Summary – 29 May 2008

Debrief of the event with Eric / Patrick (Team 1) and Kevin / Mark (Team 2).

Patrick and Eric started off with a low-probability tornado warning early on — just looking at tornado threats. Patrick would have issued a Tornado Warning arounf the time that the actual NWS Warning came out. He felt like issueing the pre-warning low-probabilities was very natural. Kevin says that this mirrors what happens in a real office as the forecasters discuss how confident they are feeling about issuing a warning.

The two teams did hand off one storm from one group to another around 2200-2215 UTC.

Playing back the tornado threat areas overlaid on the NWS Tornado Warnings: Eric believes that the grids make it easier to think in a storm-based mode. Kevin mentions that the NWS tornado warnings are probably for the entire storm (including hail / wind threat).

Note: 2257 there may have been a time error on the southern set of storms. Check data later.

There is an interesting example around 0000 UTC of a threat area at the border of three CWAs.
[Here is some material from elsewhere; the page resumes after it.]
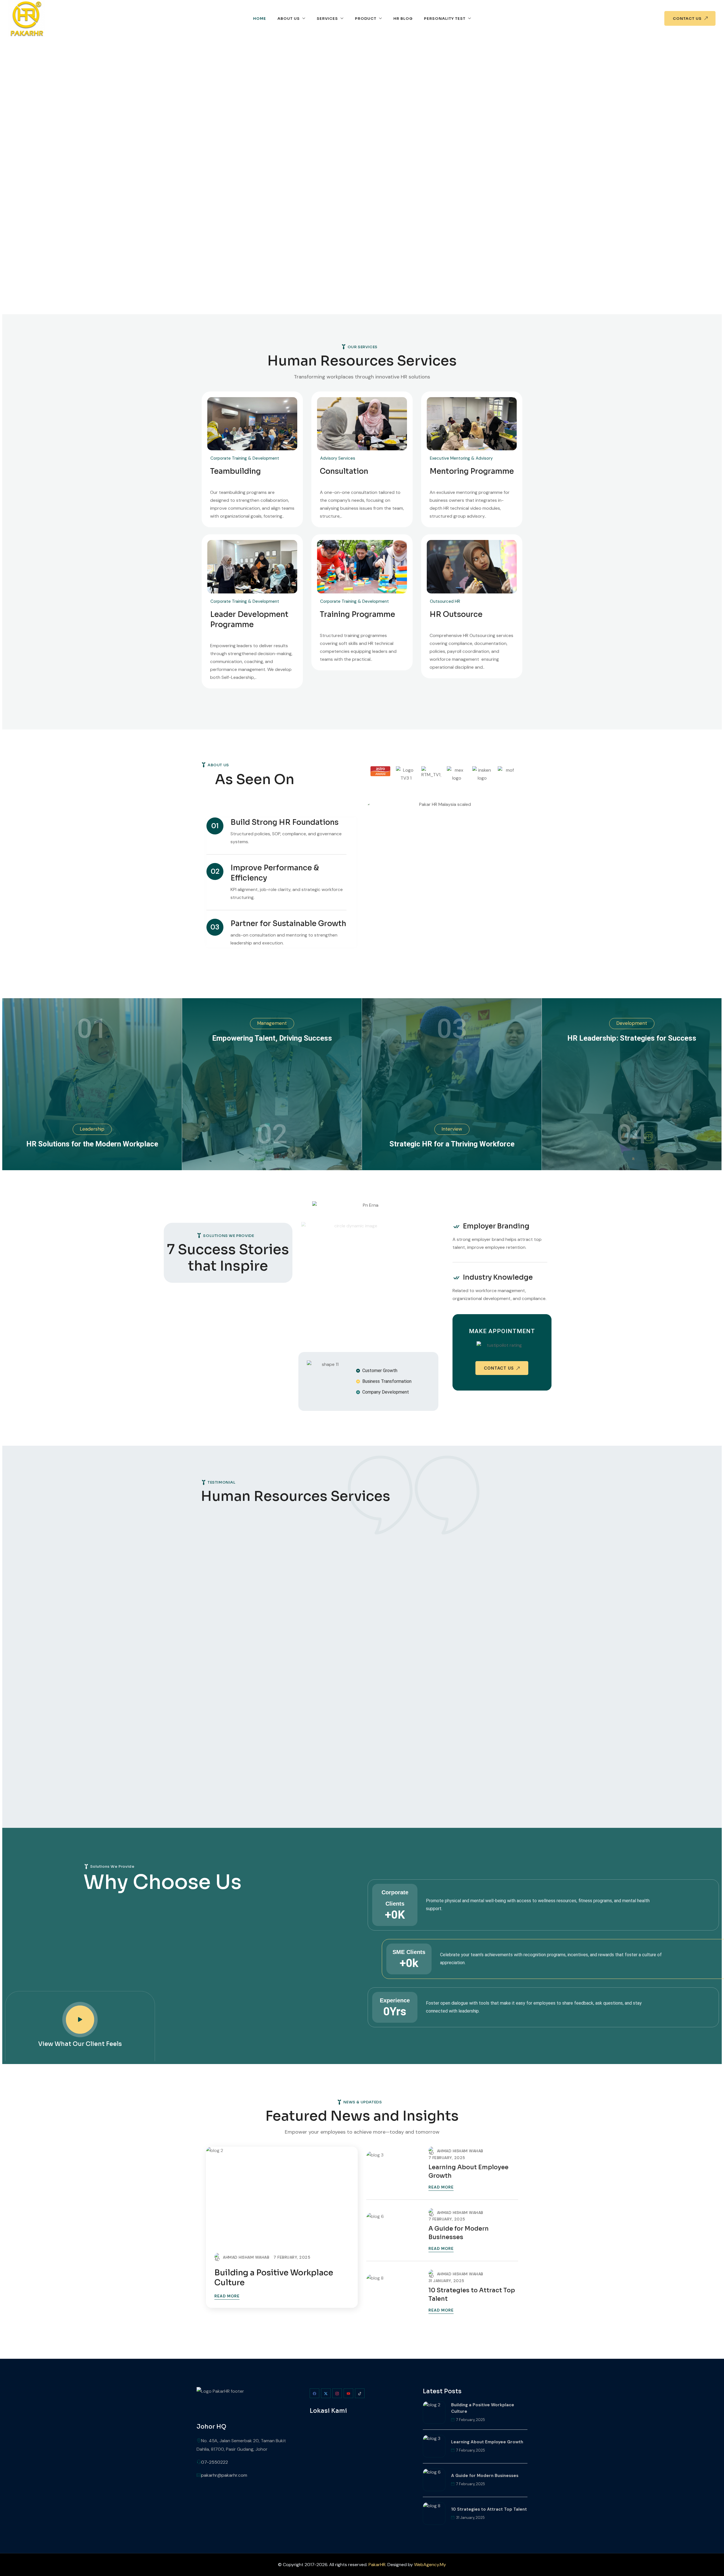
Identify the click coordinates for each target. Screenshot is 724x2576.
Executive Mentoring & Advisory (461, 458)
We are also noting differences in how big the NWS polygons are drawn from CWA to CWA.

Patrick notes that he would be OK with some level of automation — especially for hail threats, and especially if we are issuing warnings for different threat types. He wouldn’t want the algorithm issuing the warning, but would like the guidance that he could tweak and then issue.

Patrick notes that the low-probability threats they issued were based largely on the environmental conditions that the storms were developing in.

Eric thought that the workload was pretty heavy — he took over nine threats halfway through the event from Patrick. Patrick thought that the load was not too different than an event at the NWSFO.

Kevin says that the warningContourSource should either (a) advect with your warning or (b) overlay an outline of your cone shape that shrinks with time, it would help with management. Too many circles, and it was hard to tell which belonged to which storm.

Mark would like to see the circles (initial threat areas) advect as well.

Eric let one expire by accident — he would like to see a situational awareness tool that draws the forecaters eye to the expiration.

Eric would like to see a way to group the threat areas together to change the direction on multiple areas at once.

Eric says that he really likes the ability to show low pre-warning probabilities, and Kevin agrees with this. It would be useful for downstream users. Eric likes that it lets the forecaster focus on the meteorology and science and divorce it from the policy.

Patrick thought that the knobology would be difficult to work with, but found that it didn’t seem too much different than working in the NWS office. Thought he was able to manage the same workload in WDSSII (with some experience) as in the NWSFO.